El verdadero creador de una obra debe hacer brotar el arte de sus textos, sin la prisa del que busca la fama. Sin desear sobre todo el aplauso del gran público. La obra verdadera, la obra que presenta la verdad del arte, no es complaciente con su tiempo. Todo lo contrario, es transhistórica y van contra la época misma. El artista que se queda en las ideologías de su época termina sepultado por el espacio coyuntural en que realizó su arte. Más el arte verdadero trasciende las épocas, la historia y las ideologías epocales.
Lo primero que tenemos que hacer es rechazar el arte sin lenguaje. Porque es un arte que enmascara su nivel subliterario. Esto ocurre cuando un novelista escribe y su texto no va más allá de la Gramática. Cuando el uso del instrumento literario se reduce a la presencia del utensilio y no pasa de dejar las huellas del buril, no puede hacer arte, aunque el libro esté bien corregido, aunque esté bien diseñado. Una obra debe crear un diálogo con el lector en mimesis III, desde la misma configuración.
Una obra que pertenezca al arte verdadero es la que instala lo nuevo en una relación indefinible entre ella y sus lectores. Los escritores de la “escribancia” (Barthes, 1980), saben esto.
Lo buscan, pero no lo encuentran.

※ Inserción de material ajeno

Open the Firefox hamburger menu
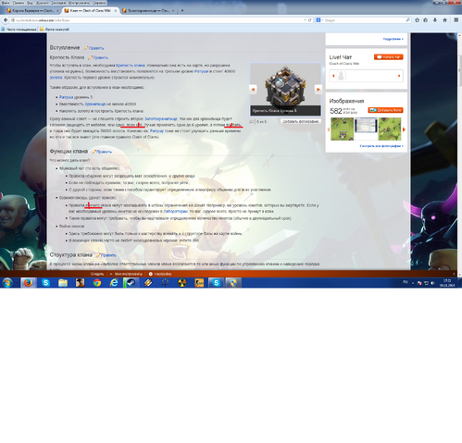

Porque el arte verdadero (Gadamer, 2003) es el que sale de la fragua que el escritor crea con la dedicación, el detenimiento, el estudio, la observación y la autocrítica de sus propios textos.
La primera prueba que debemos hacer a las novelas que aparecen en nuestro país, que vienen a llenar los anaqueles de la biblioteca nacional, es si ellas pasan el rigor del lenguaje.
No solo de la Gramática, como decía Pedro Henríquez Ureña, sino la del lenguaje literario. Ver hasta donde esa obra es una propuesta artística que va más allá de lo que cotidianamente se dice o se escribe. El verdadero artista es el que conoce su instrumento. El primer instrumento del escritor es la lengua. Pero el lenguaje de la literatura es una lengua especial, que cada uno debe formar en el decurso de su vida como lector-escritor. Es una práctica que se instala en la individualidad de cada escritor.
La lengua se nos da socialmente. El autor emplea un instrumento usado por miles de autores y que tiene distintas realizaciones en los hablantes. Es el producto social e histórico de la imaginación humana. Allí no entran todos. Desde los griegos, el espacio del arte es un espacio privilegiado por la creación misma. No vale la propaganda, la fama, ni otras consideraciones que no sean las de la verdad del arte.